(Stored entries)

--- --- ---

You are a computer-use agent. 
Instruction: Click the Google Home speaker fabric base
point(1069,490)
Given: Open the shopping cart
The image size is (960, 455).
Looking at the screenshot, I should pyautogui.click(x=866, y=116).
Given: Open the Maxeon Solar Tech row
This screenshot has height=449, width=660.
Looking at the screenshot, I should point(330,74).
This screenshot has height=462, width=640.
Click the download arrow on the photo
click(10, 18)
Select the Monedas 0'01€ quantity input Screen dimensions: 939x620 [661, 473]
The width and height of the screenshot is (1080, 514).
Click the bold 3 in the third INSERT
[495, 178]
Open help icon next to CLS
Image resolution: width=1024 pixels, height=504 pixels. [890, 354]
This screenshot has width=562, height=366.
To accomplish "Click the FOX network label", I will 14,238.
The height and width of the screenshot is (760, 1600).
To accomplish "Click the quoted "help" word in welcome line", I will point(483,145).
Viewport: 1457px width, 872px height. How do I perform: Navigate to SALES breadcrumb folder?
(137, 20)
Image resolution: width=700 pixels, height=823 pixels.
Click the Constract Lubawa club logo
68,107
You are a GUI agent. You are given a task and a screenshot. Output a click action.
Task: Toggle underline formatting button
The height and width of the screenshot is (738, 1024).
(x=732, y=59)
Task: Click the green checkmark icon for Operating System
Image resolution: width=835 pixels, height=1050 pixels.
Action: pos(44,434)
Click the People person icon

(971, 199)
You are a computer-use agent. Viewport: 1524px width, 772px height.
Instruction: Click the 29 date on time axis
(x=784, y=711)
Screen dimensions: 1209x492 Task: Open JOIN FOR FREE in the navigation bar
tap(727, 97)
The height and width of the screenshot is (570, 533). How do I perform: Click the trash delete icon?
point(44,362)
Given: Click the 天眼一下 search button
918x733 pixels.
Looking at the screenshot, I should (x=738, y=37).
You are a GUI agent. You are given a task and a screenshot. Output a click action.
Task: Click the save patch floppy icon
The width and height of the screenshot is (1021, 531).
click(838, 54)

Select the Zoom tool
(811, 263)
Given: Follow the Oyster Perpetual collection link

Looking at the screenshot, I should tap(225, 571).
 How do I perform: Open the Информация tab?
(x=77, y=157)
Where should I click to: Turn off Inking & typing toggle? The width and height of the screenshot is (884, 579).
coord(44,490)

--- --- ---

EXERCISE →
Filter the records above for lines containing the word "will", and copy those lines.

REPLY →
To accomplish "Click the FOX network label", I will 14,238.
To accomplish "Click the quoted "help" word in welcome line", I will point(483,145).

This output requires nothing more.